• **Work to be completed**
The answer must be an exact copy of the lines from the one with "Go to APPLYING FOR A LICENSE" through the final line of the records below, with no pictures.

Material to process section start

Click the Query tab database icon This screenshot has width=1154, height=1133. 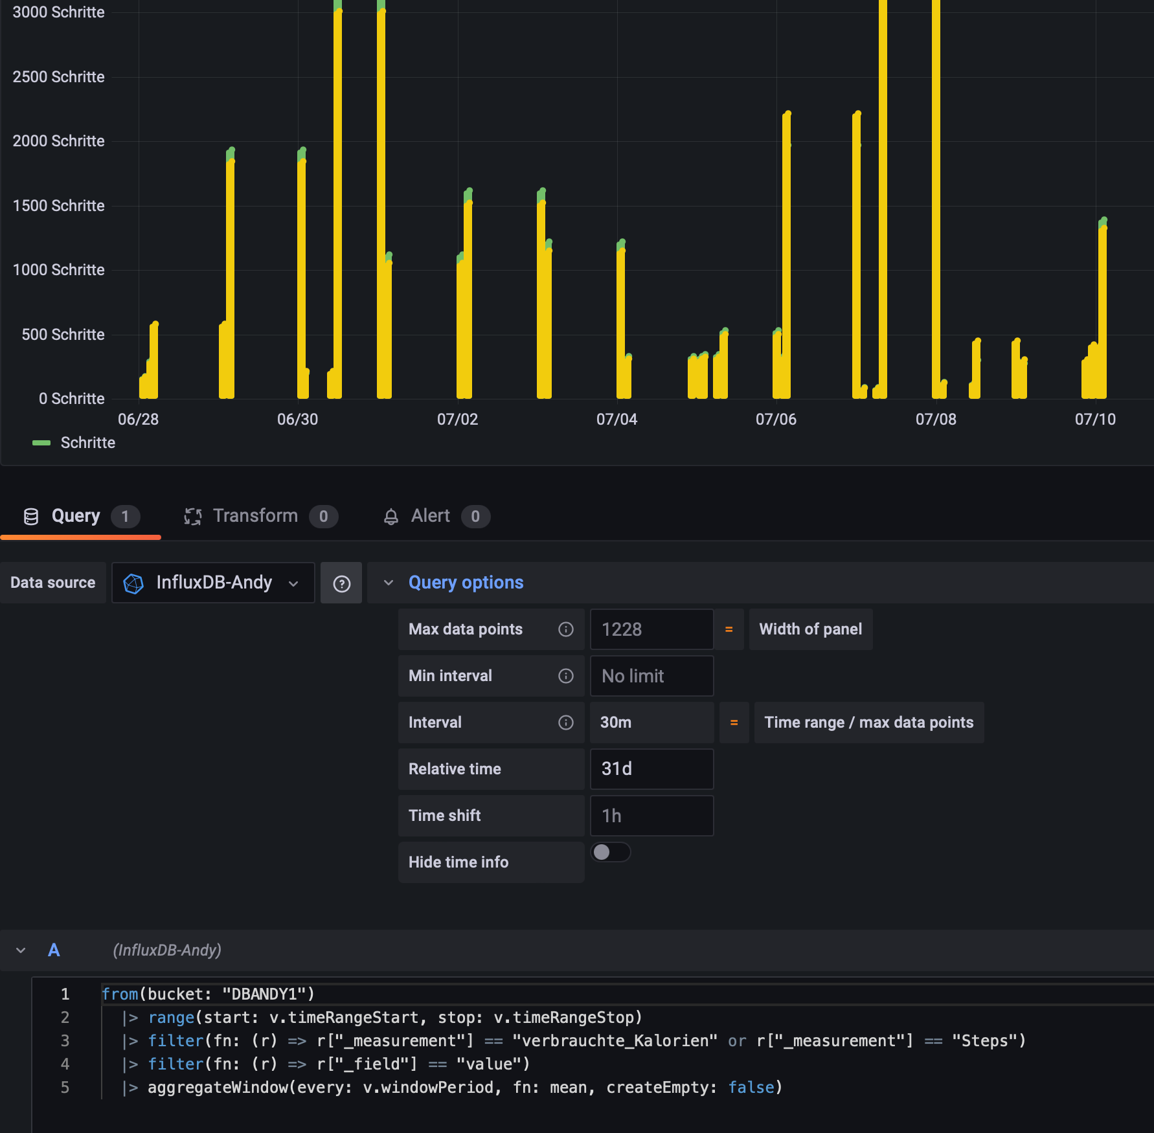point(31,517)
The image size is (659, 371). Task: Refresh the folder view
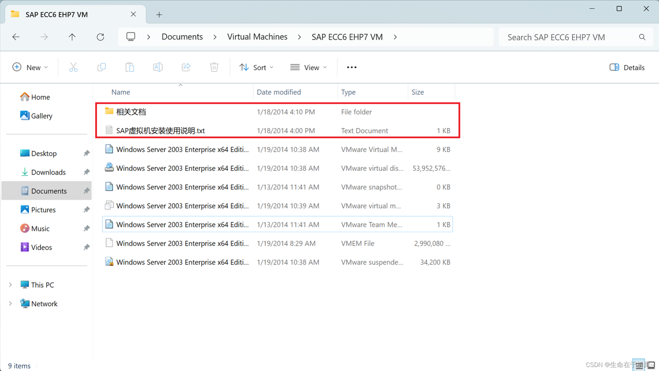pos(100,37)
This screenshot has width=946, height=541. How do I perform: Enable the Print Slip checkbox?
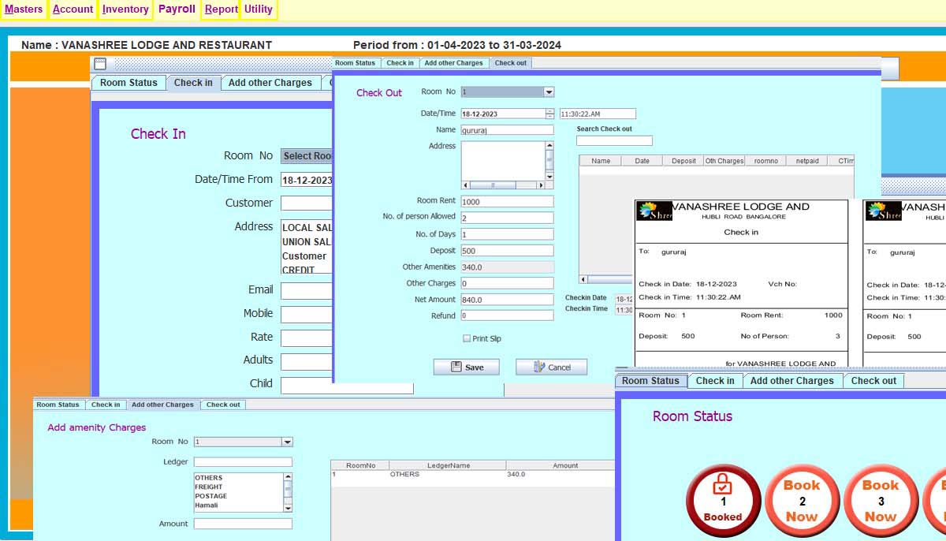click(x=467, y=338)
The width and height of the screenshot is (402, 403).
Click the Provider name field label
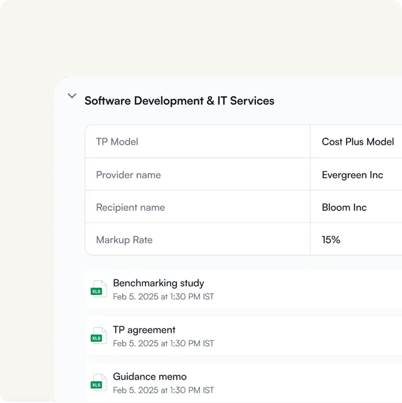point(128,175)
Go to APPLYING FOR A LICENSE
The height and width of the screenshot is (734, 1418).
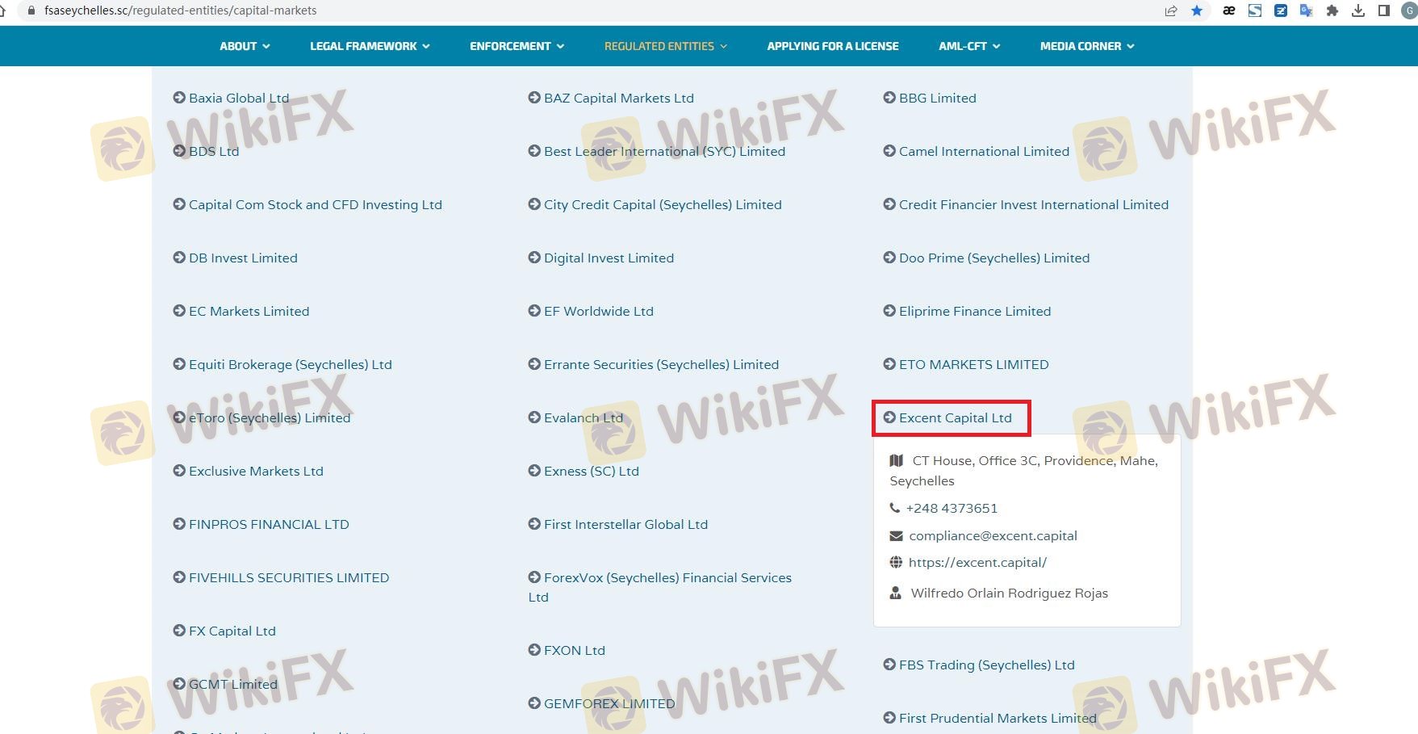pyautogui.click(x=832, y=46)
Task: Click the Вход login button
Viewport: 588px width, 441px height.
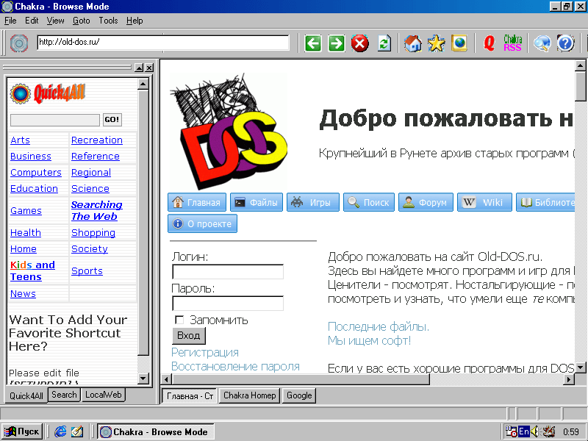Action: [x=189, y=336]
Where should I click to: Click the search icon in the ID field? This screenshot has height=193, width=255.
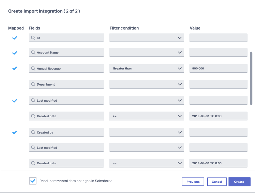[x=33, y=37]
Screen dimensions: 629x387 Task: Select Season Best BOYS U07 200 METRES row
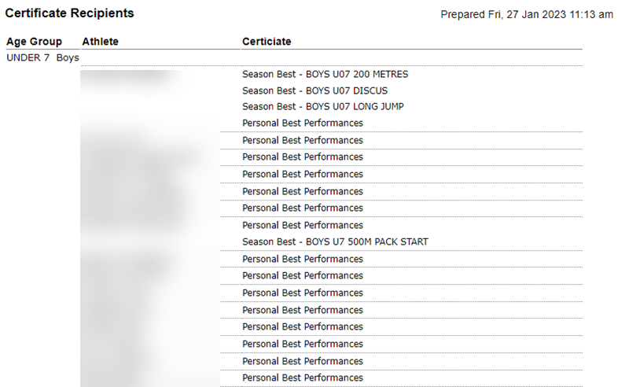coord(325,75)
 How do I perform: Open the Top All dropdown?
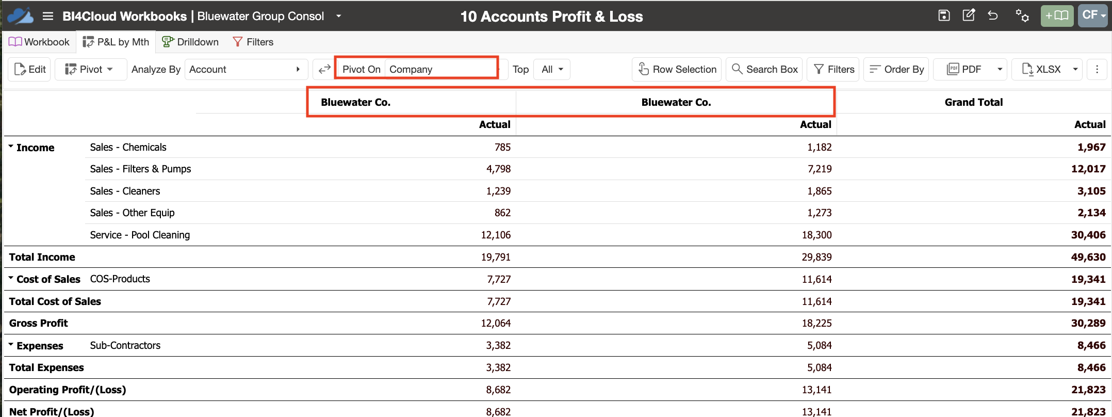(552, 69)
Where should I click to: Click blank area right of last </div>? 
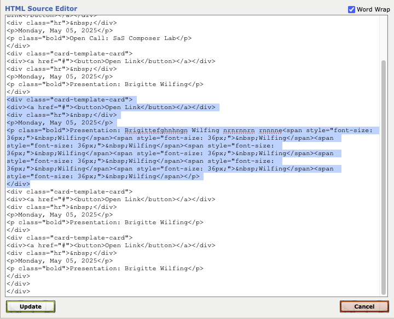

Material to process section end

• **Solution for this task**
Go to APPLYING FOR A LICENSE
The height and width of the screenshot is (734, 1418).
pyautogui.click(x=832, y=46)
Task: Click the Вход login button
Viewport: 588px width, 441px height.
Action: [x=189, y=336]
Where should I click to: Click the search icon in the ID field? This screenshot has height=193, width=255.
[x=33, y=37]
Screen dimensions: 629x387 Task: Select Season Best BOYS U07 200 METRES row
coord(325,75)
 How do I perform: Open the Top All dropdown?
(552, 69)
Where should I click to: Click blank area right of last </div>? 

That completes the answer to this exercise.